Mandrake is best grown from fresh or cold stored seed. Stored seed tends to germinate slowly and erratically, whereas seed sown fresh comes up very well the following spring if sown in Autumn. Sow in a very deep pot so the young taproots have plenty of room. Plant out when the seedlings are two to three years old or show signs of crowding, replenishing potting mix as it settles over time. Once a mandrake seedling is planted out, the growing point rots away during the winter. The surviving taproot eventually calluses over and forms a new growing point; after some years this seems to be no longer subject to rotting.

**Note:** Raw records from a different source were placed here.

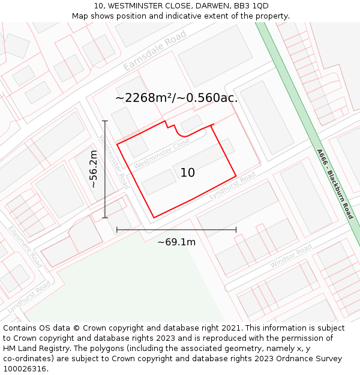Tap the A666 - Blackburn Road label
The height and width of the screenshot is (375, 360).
335,184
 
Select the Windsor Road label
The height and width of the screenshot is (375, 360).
291,257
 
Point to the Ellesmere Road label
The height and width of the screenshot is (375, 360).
25,247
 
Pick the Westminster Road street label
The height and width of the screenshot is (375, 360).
113,161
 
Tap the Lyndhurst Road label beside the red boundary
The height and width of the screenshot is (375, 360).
232,185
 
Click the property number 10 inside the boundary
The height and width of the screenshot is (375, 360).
187,173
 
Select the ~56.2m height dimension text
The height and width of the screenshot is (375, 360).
94,169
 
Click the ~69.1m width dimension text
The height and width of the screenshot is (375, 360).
176,242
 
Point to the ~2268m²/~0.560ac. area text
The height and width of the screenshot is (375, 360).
176,98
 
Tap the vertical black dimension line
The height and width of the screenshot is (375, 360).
105,169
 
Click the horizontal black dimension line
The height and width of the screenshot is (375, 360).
176,229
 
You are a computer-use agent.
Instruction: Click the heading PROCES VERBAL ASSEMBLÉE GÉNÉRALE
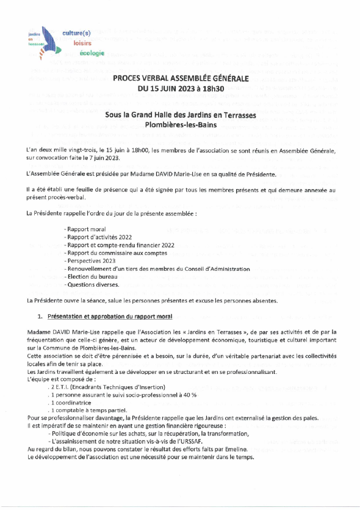180,79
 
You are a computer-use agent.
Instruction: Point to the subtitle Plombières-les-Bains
180,124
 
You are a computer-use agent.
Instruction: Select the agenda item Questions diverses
92,284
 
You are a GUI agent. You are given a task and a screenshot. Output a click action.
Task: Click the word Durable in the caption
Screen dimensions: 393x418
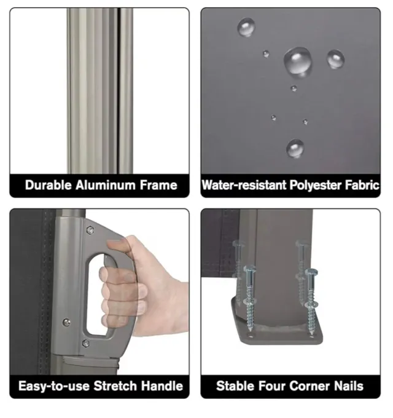48,185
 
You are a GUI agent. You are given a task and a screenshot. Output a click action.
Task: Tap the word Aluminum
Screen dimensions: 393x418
106,185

The plants can grow to be quite large, so give at least two to three feet from neighboring plants so they don't become smothered.
The genus Mandragora seems to be in a state of confusion and the number of species is uncertain. However, there are two species that are clearly distinguishable. However, recently taxonomists have grouped all species under the epithet Mandragora officinarum, despite morphological differences, alkaloid content, growth cycles, and flowering times.
Mandragora autumnalis Has purple flowers each with six petals, somewhat ovate with a pointed tip. Flowers to twelve inches. The leaves are dark green, more or less flat, with something of a metallic cast. The fruits are tomato-like, orange, and showy. The plant was recently lumped into the all inclusive net of M. officinarum,yet is distinct in leaf, flower, and cultivation. Plant prefers alkaline, deep, sandy, moist shade. First photo by Rodger Whitlock. Second photo of flowers in midwinter, courtesy of Richard A Cech.
Photos below by Davide Pacifico from wild plants at Riserva Naturale Orientata Barcarello-Capogallo in Palermo, Italy. Many were virus stricken, giving them a color break.
Mandragora officinarum is native to Southern Europe and the Mediterranean. Mandrake begins its vegetative cycle in the midwinter, flowers in the spring, fruits, and goes quickly dormant in the summer. The leaves are light green looking somewhat like a demented Swiss chard, flowers mauve to yellowish, with six pointed petals. Plant prefers alkaline, deep, sandy, dry soils in the part-shade. Photo of fruiting plant, courtesy of Richard A Cech. The second picture shows a plant Johannes-Ulrich Urban encountered on a guided tour through coastal wetland in Portugal, January 2022, describing them as "lush vigorous clumps with crinkled foliage and surprisingly large blue flowers".